I lampedusani rispondono all’emergenza con la concretezza della gente di mare, avvezza alle avversità. Non mancano i disagi
Lampedusa

Aveva nel frigo della stiva più di 300 chili di pesce pronti per essere spediti sul "continente", come dicono qui. Quando però ha attraccato sulla banchina, il capitano del peschereccio La Graziella non ha resistito e ha cominciato a regalare cassetta dopo cassetta tutto il suo pescato ai giovani tunisini assiepati davanti al porto. Per tutta la sera falò improvvisati sugli scogli cuocevano pesce, mentre un «grazie Lampedusa», veniva rivolto coralmente a ciascun passante da questi nuovi concittadini.

 

In piazza invece ci sono i pentoloni di cous cous che alcune famiglie distribuiscono ad una fila ordinata e affamata di giovani tunisini. A pranzo c’è un ristorante che offre un primo, perché il cibo non è sufficiente.
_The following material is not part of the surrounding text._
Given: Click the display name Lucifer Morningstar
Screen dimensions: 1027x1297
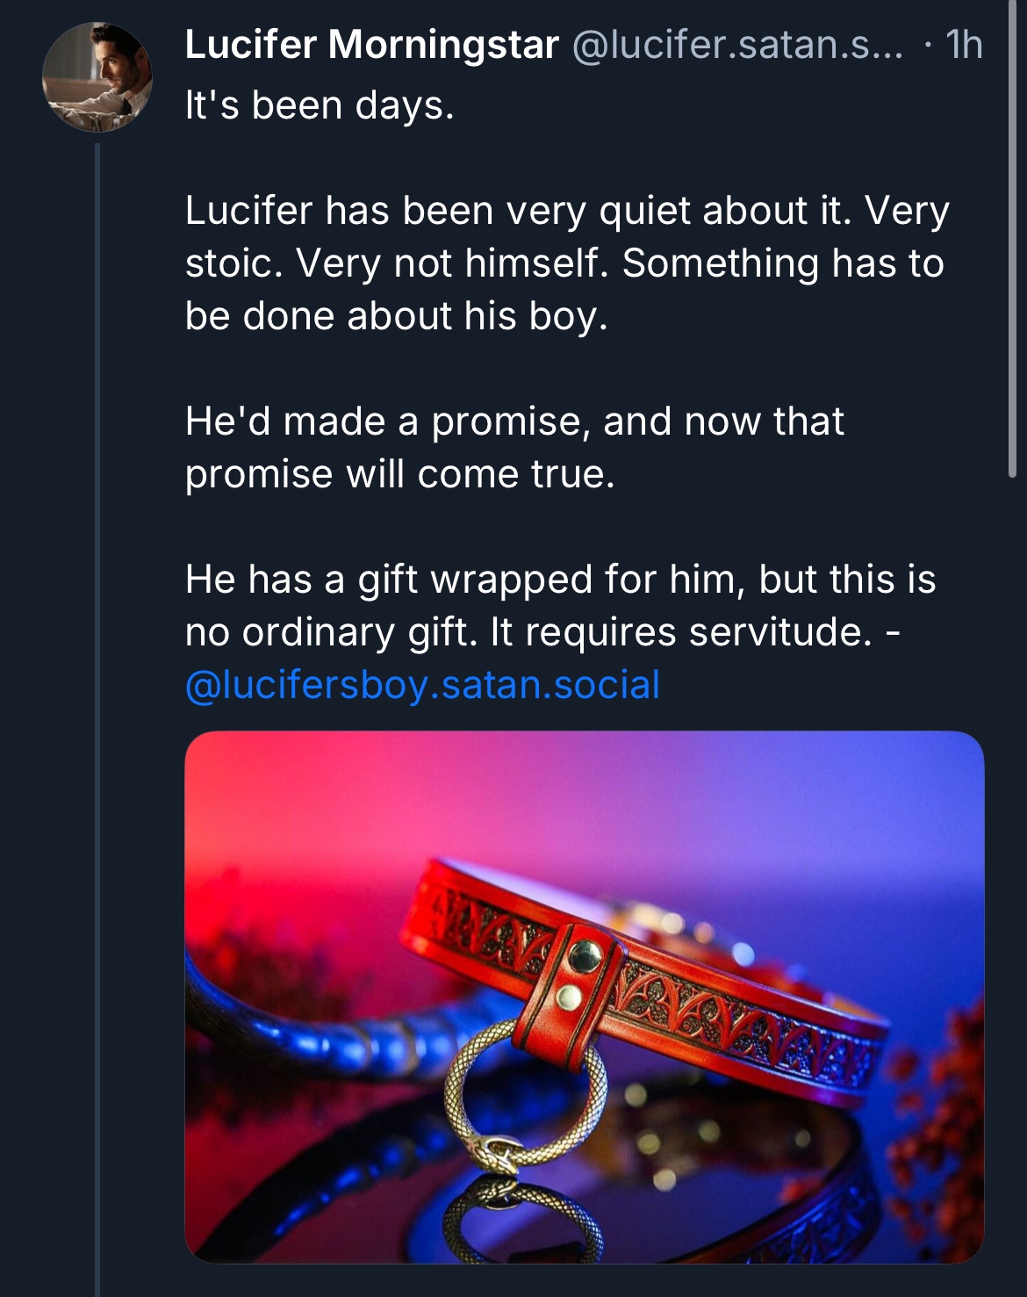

Viene distribuito al centro di accoglienza, all’area marina protetta e anche alla casa della fraternità, messa a disposizione dalla parrocchia, ma continua a non bastare. Tutti gli altri tremila, tagliati fuori, si arrangiano alla meno peggio.

 

Un acquazzone imprevisto ha inzuppato gli immigrati che vivono in strada e sono migliaia. Necessitano di vestiti, scarpe, biancheria pulita, coperte. Qui entra in azione la comunità cristiana che risponde generosamente svuotando gli armadi e coinvolgendo anche ad Agrigento amici e conoscenti per approntare un furgone da imbarcare sulla nave in partenza da Porto Empedocle. Il furgone è sbarcato ieri sera, quasi in contemporanea all’imbarco dei primi mille che raggiungeranno i centri d’accoglienza nel resto della Penisola.

 

Il piccolo ufficio parrocchiale approntato per l’emergenza non è sufficiente e un negoziante mette a disposizione il suo esercizio. Le immagini sono state riprese dalle tv via cavo e web: file in attesa, file interminabili, quasi l’occupazione principale per queste migliaia di scampati alla morte e alla disperazione dei propri paesi.

 

La convivenza però ha delle criticità: gli scassi alle abitazioni disabitate e alle cabine delle barche in secca. Servono servizi igienici e docce e dopo quattro o cinque giorni in strada non si può più resistere. Alcuni lampedusani li giustificano: «Poveretti non hanno altre possibilità, la situazione è insostenibile». Altri abitanti dell’isola sono ben decisi alla denuncia: «Non possiamo continuare così, non possiamo arrivare ad un’emergenza sanitaria e allo scontro sociale».

 

«Qui non ci sono né diritti nè dignità, – è il duro commento di Giusi Nicolini della locale sezione di Legambiente –, l’isola finora ha resistito con dignità e solidarietà, ma non si può scaricare tutto sugli abitanti, non si può continuare a vivere nell’emergenza». Serpeggia il timore di veder trasformata l’isola in un carcere a cielo aperto, mentre la stagione primaverile risulta definitivamente compromessa per albergatori e ristoratori.

 

Oggi cielo e mare quasi non si distinguono: la bonaccia incoraggerà nuovi arrivi. E stavolta non si tratta di carrette, ma di veri e proprio barconi che riverseranno su questo scoglio, di appena venti chilometri quadrati, nuovi profughi.